Could you convert the entries between the lines holding "Task: Zoom out chart with minus circle" and "Action: [x=108, y=839]", inclusive, into a two-column CSV with the headers instruction and response, one row per entry, with each value in a single quoted field and its line breaks replaced by spaces? Leave the pictures out.

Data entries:
--- BEGIN ---
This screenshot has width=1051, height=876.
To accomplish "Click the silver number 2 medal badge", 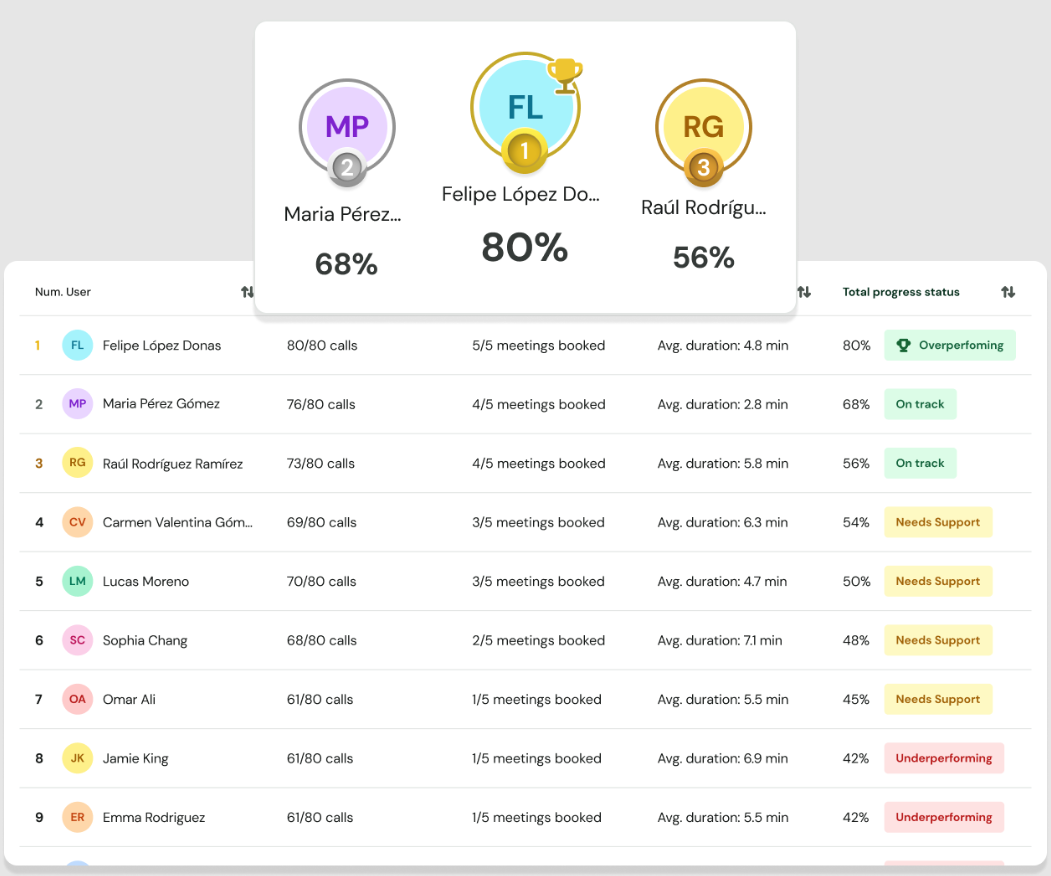I will (347, 168).
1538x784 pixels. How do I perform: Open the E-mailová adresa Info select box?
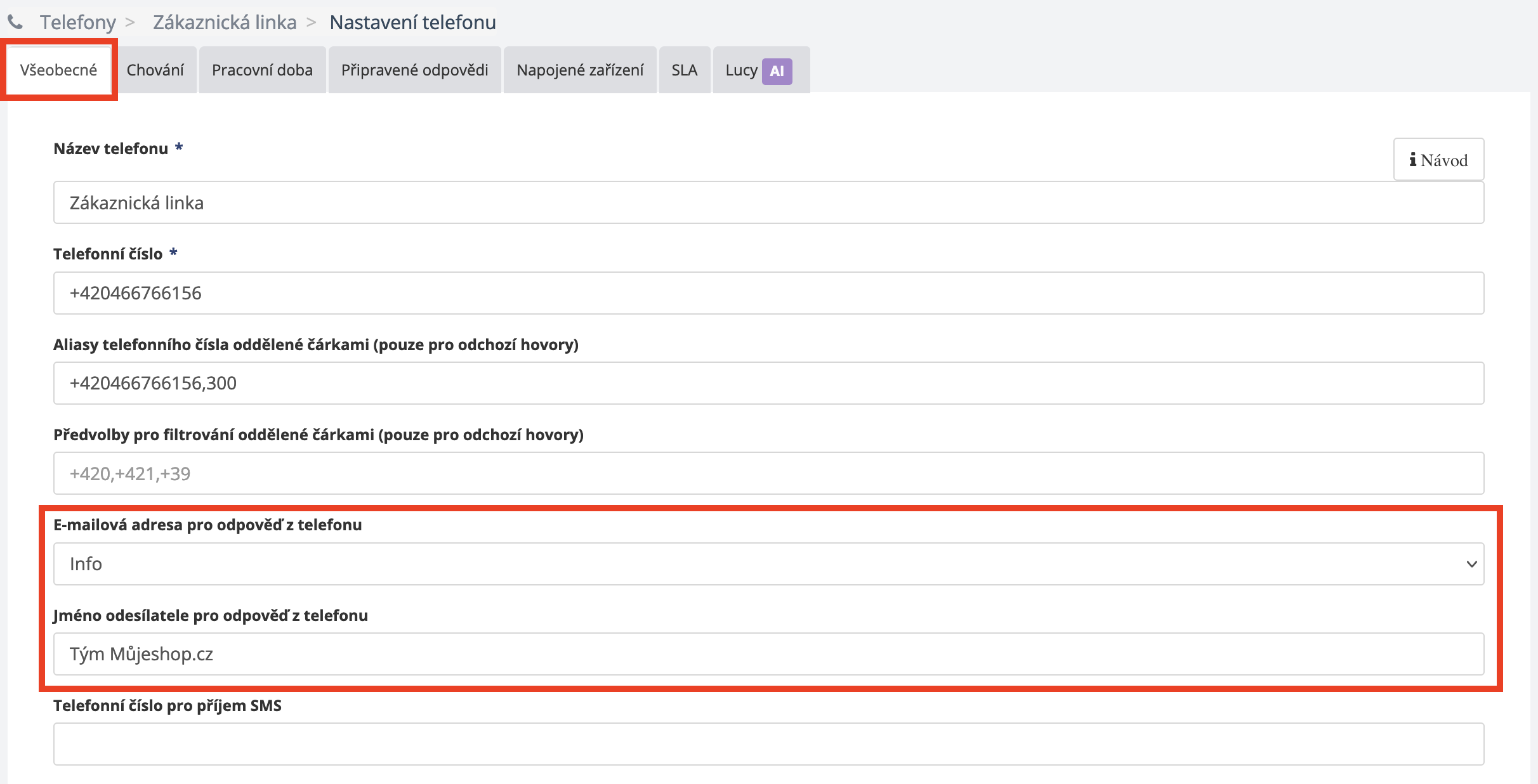761,564
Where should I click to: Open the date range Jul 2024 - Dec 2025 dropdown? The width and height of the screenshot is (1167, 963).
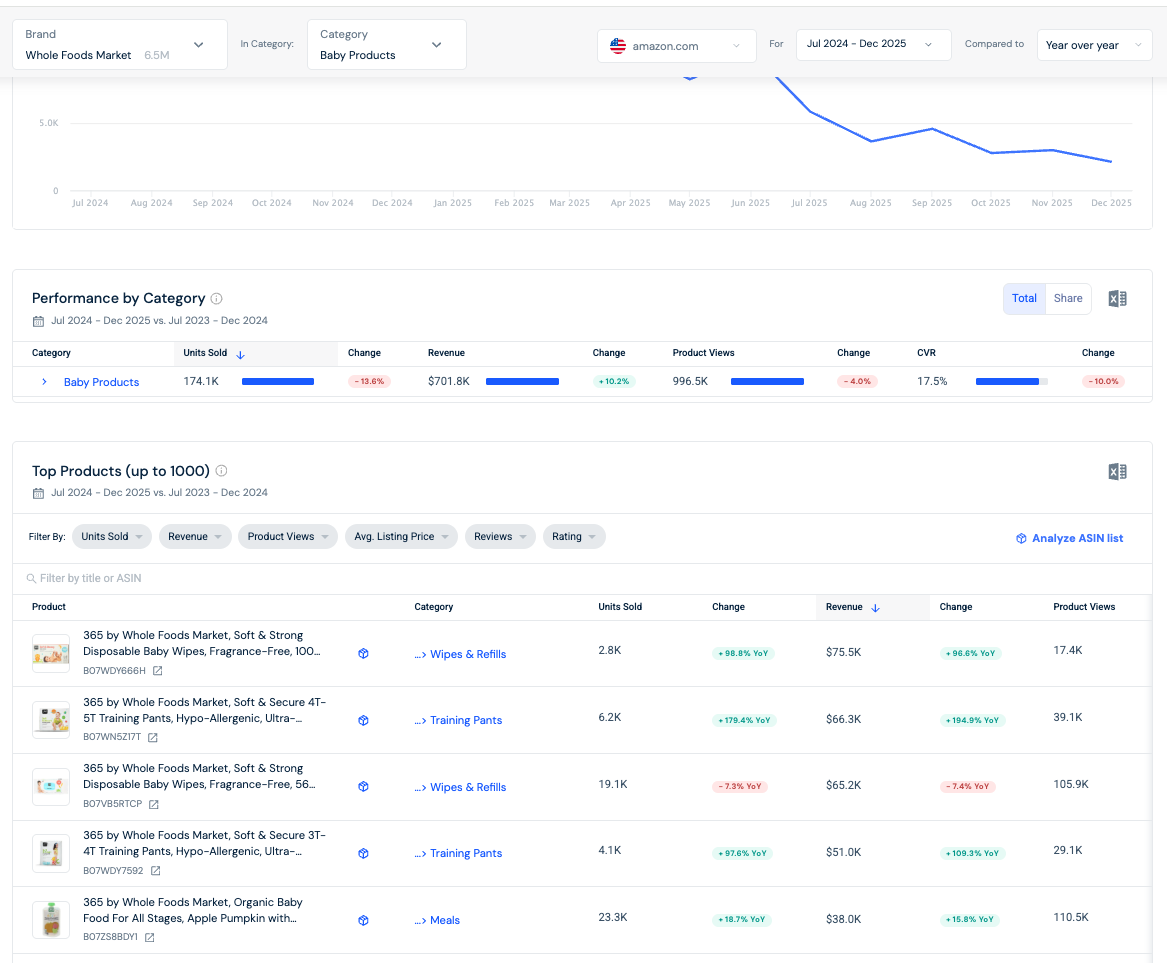click(x=873, y=45)
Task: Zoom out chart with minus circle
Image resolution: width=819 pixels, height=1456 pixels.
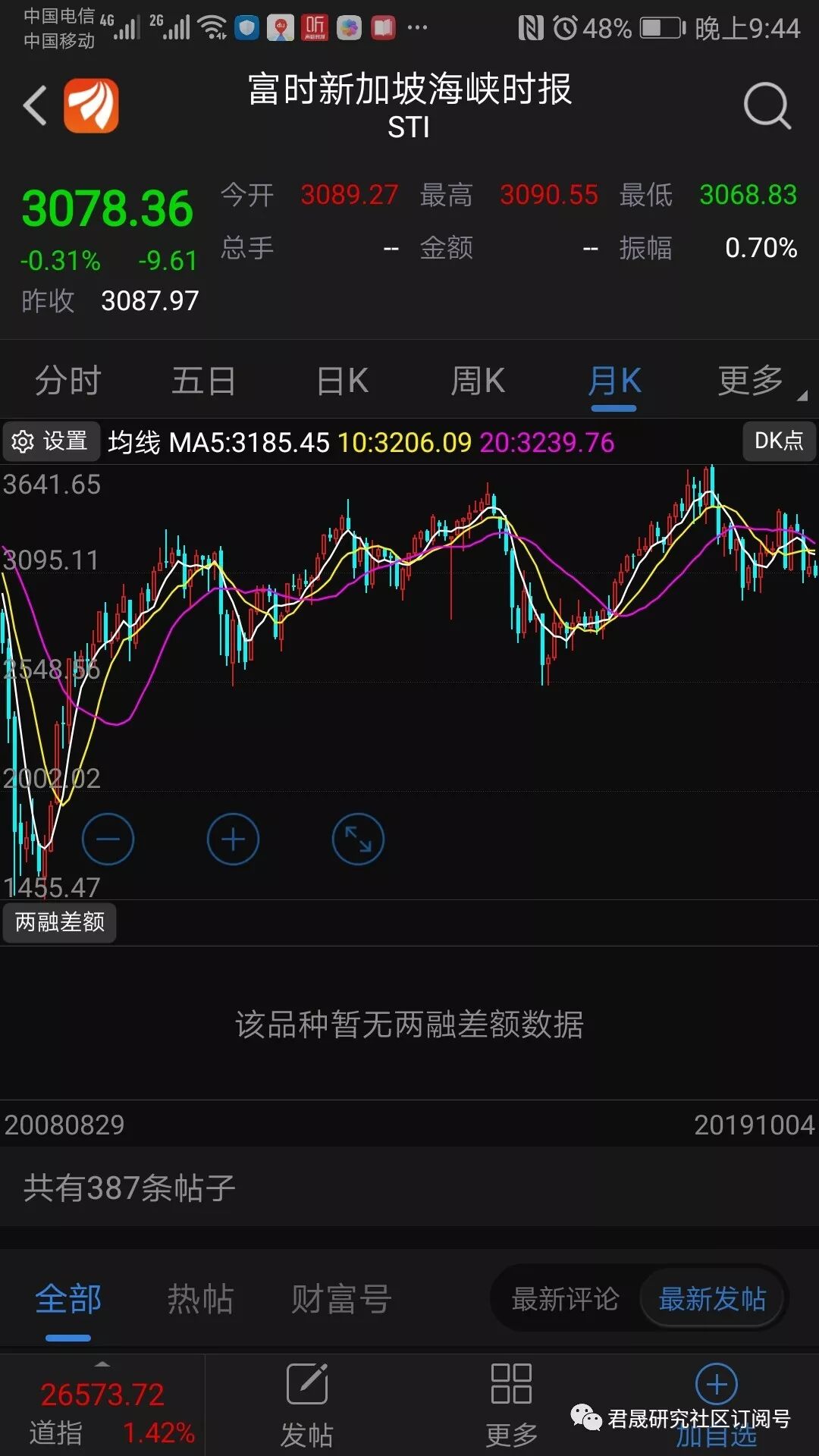Action: [x=108, y=839]
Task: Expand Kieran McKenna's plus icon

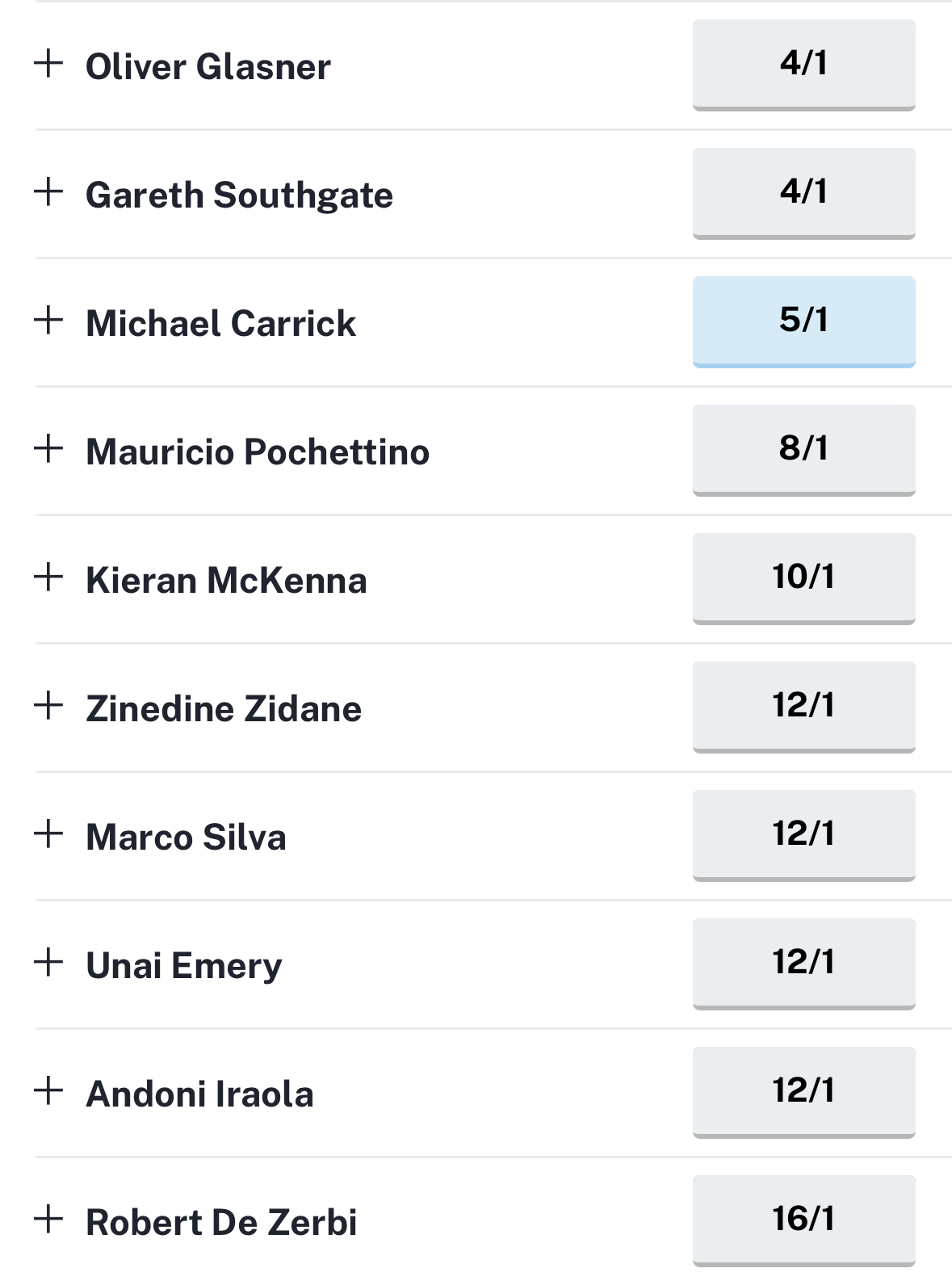Action: pyautogui.click(x=48, y=577)
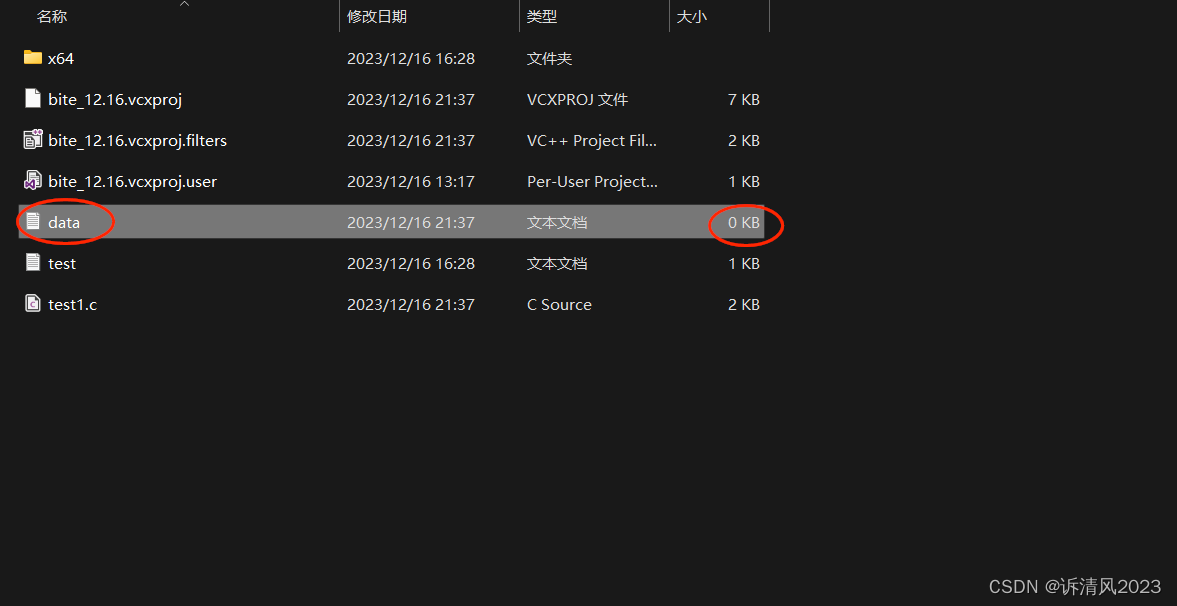The width and height of the screenshot is (1177, 606).
Task: Toggle the sort arrow above 名称
Action: click(185, 3)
--- END ---
| Answer |
instruction,response
"Task: Zoom out chart with minus circle Image resolution: width=819 pixels, height=1456 pixels.","Action: [x=108, y=839]"